▶ [Exercise goal]: Look through the listing below, and wherever a line has the string "agent", copy it.

▶ [Given information]:

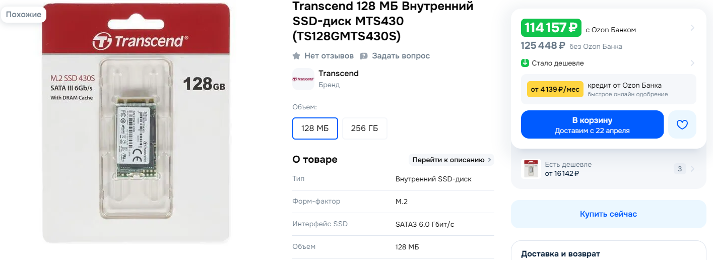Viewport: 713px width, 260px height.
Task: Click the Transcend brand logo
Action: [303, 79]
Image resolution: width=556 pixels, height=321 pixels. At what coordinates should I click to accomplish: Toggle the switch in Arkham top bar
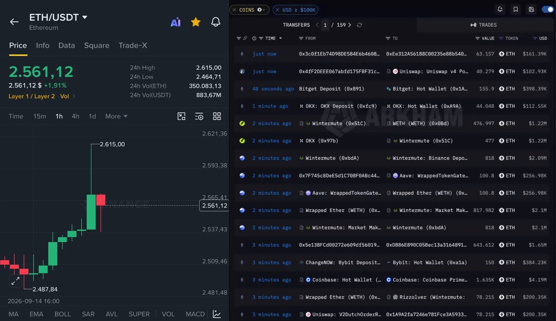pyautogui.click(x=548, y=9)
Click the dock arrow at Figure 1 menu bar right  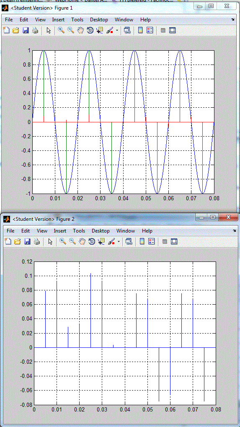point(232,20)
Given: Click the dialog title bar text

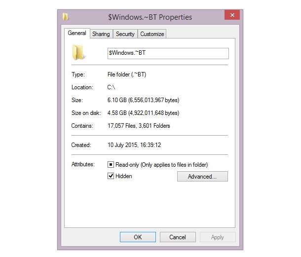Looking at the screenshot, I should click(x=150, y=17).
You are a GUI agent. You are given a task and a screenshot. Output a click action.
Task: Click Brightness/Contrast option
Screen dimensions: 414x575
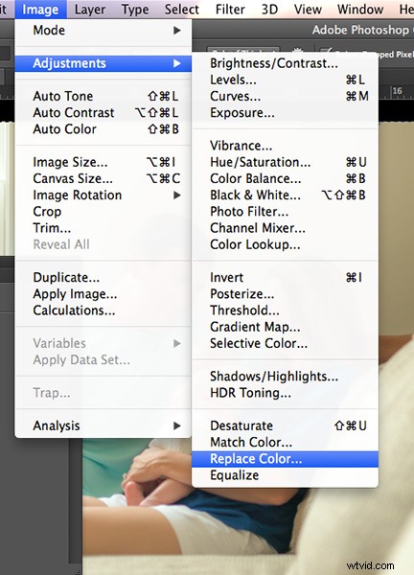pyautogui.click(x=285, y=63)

---

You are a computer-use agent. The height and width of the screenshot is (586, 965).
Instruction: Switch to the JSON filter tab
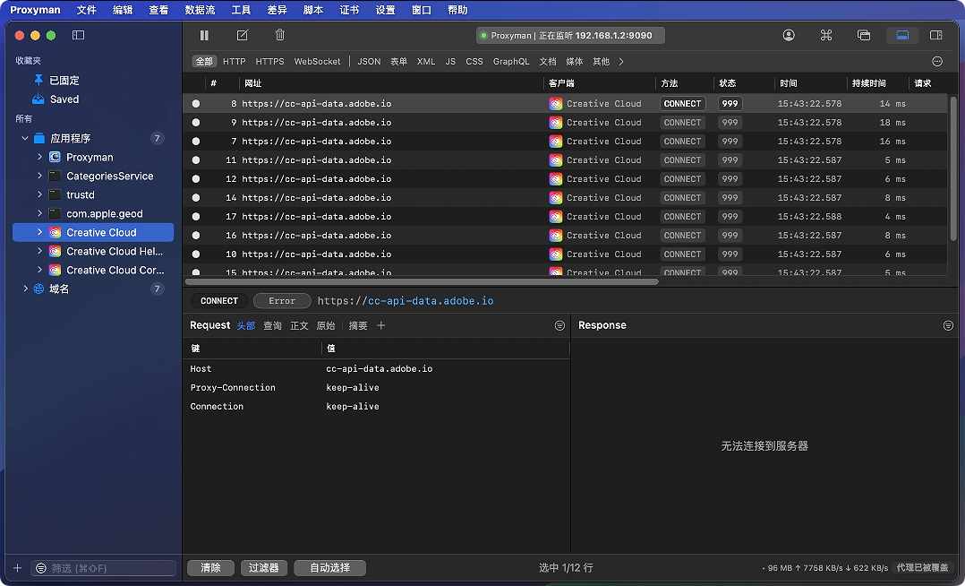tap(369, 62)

▶ [The completed task]:
You are a GUI agent. You are given a task and a screenshot. Output a click action.
You are a computer-use agent. The height and width of the screenshot is (586, 965).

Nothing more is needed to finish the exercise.